Menurut Andre, tata niaga yang perlu diperbaiki adalah perniagaan antara penambang dan smelter. Menurutnya, ada praktik tidak sehat dan harus segera diselesaikan.
“Saya usul agar Komisi VI segera memanggil menteri terkait agar mengatur tata niaga yang berpihak kepada Indonesia, bukan ke smelter-smelter,” kata Andre di Jakarta, Kamis (14/11).
Andre menuturkan, praktik tidak sehat itu diduga melibatkan perusahaan surveyor yang bertugas menilai tingkat kadar nikel. Dari laporan yang diterimanya, surveyor tersebut bukan perusahaan yang telah ditunjuk pemerintah. "Kami akan investigasi, kalau perlu buat panja," kata dia.
Politikus Gerindra itu mengatakan, Komisi VI DPR mendorong agar ada keberpihakan terhadap pengusaha tambang nasional. "Saya harap Komisi VI keluarkan rekomendasi untuk lindungi sumber daya kita."

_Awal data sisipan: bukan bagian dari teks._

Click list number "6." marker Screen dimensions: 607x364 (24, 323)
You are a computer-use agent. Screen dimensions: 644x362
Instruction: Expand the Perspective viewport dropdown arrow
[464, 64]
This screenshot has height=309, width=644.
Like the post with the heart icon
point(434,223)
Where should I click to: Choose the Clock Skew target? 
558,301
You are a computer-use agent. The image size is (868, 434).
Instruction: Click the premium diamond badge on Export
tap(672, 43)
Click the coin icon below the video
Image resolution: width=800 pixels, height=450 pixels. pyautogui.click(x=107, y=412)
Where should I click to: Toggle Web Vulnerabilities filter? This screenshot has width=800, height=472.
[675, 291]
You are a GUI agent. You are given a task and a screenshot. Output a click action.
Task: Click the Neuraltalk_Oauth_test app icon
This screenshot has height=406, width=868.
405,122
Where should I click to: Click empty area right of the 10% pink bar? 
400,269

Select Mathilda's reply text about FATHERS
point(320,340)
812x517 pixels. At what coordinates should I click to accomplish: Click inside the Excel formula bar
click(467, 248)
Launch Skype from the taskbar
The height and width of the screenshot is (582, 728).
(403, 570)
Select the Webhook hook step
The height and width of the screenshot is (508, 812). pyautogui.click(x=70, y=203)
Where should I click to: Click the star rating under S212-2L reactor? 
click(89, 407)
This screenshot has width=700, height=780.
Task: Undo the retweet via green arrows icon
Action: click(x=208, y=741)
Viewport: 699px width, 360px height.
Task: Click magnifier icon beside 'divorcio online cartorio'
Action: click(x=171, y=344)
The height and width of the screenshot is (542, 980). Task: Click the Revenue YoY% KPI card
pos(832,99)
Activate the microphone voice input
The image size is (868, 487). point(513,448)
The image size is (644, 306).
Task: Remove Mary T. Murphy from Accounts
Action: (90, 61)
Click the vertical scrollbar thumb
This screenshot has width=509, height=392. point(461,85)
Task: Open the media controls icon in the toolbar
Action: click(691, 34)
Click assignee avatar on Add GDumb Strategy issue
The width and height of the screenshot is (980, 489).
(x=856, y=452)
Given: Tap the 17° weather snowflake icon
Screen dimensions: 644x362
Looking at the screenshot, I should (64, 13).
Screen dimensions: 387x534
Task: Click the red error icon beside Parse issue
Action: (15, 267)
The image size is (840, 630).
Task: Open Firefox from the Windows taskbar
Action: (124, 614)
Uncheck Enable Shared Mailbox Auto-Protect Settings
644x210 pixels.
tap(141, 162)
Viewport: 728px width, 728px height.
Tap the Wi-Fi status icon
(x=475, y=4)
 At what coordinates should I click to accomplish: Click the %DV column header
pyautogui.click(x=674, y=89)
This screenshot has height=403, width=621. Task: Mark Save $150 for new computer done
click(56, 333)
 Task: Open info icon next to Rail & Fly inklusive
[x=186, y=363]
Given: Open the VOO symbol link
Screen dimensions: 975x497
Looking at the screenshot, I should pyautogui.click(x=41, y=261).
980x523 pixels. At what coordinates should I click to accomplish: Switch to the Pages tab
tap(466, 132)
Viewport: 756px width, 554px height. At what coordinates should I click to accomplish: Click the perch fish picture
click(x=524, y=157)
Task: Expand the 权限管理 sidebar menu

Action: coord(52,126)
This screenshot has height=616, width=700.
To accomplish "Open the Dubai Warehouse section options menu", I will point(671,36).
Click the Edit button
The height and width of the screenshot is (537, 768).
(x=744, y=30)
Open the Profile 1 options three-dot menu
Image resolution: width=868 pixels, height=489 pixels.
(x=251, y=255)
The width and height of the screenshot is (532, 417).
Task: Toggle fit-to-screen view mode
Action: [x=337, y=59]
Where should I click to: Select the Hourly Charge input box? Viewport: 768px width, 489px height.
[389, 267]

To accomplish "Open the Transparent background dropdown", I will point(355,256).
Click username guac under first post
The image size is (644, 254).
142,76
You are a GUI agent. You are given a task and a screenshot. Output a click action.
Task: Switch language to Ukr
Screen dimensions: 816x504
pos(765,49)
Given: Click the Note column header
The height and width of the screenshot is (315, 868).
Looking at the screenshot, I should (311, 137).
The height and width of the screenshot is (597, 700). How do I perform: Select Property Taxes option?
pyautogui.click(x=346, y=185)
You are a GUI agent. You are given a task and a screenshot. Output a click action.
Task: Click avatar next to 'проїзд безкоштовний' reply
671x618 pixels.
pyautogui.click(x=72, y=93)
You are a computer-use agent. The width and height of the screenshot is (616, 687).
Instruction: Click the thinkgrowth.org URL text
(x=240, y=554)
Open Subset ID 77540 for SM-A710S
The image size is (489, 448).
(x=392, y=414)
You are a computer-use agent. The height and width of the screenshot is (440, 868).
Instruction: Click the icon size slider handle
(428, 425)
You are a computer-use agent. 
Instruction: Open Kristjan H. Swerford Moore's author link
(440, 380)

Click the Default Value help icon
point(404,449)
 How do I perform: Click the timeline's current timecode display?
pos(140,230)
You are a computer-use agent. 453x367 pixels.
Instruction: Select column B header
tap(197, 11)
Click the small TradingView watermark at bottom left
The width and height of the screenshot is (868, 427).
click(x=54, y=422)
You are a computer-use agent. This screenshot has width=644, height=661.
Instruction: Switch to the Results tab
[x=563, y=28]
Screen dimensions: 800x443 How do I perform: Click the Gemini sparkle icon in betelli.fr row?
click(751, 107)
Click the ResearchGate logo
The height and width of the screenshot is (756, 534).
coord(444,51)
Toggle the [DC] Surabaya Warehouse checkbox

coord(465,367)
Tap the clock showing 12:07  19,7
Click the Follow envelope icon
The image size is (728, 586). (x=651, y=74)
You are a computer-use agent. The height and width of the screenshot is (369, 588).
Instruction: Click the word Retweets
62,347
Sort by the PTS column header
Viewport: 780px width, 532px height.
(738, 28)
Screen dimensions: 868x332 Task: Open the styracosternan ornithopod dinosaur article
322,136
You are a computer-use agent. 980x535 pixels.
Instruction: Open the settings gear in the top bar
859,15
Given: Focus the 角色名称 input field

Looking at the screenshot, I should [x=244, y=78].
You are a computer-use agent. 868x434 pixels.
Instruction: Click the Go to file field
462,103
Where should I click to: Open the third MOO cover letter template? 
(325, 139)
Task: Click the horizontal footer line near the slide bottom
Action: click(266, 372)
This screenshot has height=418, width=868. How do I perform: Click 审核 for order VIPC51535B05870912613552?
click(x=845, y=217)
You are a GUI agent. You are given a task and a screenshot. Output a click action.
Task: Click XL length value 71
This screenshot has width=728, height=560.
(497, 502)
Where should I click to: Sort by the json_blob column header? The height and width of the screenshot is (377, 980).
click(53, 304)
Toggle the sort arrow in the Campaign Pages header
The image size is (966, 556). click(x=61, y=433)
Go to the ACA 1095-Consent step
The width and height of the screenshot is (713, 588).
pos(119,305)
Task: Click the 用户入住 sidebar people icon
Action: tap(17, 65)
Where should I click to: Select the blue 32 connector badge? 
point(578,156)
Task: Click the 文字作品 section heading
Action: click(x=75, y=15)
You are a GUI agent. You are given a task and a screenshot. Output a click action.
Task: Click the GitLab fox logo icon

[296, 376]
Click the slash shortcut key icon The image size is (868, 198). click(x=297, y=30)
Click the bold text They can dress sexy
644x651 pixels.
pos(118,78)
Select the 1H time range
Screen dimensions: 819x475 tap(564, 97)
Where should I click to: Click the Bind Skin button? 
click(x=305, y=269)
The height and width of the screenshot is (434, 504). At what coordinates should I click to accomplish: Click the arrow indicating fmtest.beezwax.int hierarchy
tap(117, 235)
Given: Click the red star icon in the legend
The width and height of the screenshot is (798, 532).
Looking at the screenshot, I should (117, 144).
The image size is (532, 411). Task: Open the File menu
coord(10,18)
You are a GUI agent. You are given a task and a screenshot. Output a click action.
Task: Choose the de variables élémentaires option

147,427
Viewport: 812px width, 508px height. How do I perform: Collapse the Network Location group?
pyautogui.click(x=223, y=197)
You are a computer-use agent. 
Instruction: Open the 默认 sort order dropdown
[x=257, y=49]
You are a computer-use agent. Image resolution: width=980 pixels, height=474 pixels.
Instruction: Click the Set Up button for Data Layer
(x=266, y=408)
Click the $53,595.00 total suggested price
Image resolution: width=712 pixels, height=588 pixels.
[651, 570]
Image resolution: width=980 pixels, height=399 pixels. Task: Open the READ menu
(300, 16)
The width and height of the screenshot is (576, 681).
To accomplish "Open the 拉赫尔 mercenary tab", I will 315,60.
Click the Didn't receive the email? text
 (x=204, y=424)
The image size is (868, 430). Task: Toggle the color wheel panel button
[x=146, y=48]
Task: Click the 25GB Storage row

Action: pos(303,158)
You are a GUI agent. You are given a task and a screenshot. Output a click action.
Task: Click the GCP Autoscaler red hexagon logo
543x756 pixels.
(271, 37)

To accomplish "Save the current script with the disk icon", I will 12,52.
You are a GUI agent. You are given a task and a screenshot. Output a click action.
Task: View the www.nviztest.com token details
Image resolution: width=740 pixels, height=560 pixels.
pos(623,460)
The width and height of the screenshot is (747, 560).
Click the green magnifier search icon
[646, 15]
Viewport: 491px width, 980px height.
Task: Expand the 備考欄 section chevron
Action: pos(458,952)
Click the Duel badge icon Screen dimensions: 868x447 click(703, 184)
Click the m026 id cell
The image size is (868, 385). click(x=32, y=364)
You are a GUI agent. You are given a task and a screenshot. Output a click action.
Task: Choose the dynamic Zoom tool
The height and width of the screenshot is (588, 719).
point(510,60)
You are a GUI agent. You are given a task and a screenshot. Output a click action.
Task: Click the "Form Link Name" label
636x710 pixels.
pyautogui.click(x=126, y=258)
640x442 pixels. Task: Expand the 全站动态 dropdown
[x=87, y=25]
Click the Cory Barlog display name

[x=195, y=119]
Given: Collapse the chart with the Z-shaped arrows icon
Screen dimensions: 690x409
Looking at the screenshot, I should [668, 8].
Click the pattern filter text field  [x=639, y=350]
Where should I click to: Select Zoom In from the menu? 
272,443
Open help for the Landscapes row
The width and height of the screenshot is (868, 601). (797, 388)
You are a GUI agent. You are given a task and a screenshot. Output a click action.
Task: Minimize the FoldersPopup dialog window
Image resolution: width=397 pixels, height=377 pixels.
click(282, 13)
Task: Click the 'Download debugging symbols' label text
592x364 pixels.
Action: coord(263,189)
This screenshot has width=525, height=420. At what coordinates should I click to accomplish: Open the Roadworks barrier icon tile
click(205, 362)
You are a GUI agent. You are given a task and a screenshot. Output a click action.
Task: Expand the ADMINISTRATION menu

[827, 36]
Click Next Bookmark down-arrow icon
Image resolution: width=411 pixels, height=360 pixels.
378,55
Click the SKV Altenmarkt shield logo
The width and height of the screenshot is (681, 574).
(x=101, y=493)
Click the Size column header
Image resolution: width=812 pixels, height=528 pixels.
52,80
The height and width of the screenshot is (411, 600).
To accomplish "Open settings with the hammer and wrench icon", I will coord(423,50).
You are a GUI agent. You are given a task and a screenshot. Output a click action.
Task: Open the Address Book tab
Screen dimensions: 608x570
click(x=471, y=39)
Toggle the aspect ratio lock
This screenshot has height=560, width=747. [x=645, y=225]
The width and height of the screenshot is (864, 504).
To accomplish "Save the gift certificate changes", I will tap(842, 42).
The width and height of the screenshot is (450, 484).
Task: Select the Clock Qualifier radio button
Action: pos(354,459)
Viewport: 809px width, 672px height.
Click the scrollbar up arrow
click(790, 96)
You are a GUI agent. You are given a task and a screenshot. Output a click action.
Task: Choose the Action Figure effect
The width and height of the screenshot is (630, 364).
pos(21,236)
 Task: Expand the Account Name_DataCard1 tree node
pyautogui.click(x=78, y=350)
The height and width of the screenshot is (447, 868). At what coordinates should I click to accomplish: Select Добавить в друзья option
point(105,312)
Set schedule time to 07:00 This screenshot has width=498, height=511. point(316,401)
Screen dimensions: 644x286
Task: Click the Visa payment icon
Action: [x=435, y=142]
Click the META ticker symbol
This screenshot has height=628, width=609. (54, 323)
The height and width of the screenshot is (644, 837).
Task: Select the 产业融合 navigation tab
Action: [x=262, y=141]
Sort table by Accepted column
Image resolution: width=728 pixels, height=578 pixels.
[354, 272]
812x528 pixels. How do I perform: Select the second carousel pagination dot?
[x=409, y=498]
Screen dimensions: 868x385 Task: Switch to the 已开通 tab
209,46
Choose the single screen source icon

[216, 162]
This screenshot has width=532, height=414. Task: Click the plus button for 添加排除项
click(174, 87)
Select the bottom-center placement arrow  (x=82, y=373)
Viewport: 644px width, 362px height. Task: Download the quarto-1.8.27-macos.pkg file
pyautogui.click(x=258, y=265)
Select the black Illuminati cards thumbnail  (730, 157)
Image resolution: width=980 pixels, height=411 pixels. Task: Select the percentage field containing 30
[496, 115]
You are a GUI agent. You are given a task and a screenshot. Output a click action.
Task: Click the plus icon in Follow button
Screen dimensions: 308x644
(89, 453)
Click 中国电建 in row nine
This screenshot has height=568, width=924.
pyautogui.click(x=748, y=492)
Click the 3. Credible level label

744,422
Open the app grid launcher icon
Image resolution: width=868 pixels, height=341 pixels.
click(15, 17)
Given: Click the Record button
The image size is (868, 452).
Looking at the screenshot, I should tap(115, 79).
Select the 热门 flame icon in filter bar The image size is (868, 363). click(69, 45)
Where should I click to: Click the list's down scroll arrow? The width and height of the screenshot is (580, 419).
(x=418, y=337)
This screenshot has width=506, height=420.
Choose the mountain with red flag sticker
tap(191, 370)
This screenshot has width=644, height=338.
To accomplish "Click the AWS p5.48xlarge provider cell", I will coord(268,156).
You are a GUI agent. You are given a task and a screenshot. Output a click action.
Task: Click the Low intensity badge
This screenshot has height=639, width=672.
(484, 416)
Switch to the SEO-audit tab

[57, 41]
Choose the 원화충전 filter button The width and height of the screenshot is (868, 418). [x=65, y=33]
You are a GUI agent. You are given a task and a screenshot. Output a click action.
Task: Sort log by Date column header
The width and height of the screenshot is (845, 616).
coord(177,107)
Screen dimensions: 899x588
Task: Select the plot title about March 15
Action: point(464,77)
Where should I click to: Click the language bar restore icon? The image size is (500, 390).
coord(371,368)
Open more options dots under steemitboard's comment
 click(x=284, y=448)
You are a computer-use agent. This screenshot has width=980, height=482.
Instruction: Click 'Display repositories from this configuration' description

Pada awal 2020, bijih nikel dilarang diekspor sehingga hanya akan terserap di dalam negeri. Namun, menjelang batas waktu pelarangan ekspor, tata niaga dalam negeri belum menguntungkan pelaku tambang. Keluhan tata niaga nikel disampaikan oleh Asosiasi Penambang Nikel Indonesia (APNI).
Bahkan, disebutkan adanya dugaan kartel yang membuat harga jual beli nikel rendah. Dugaan itu telah dilaporkan kepada Komisi Pengawas Persaingan Usaha (KPPU) sejak tiga bulan lalu.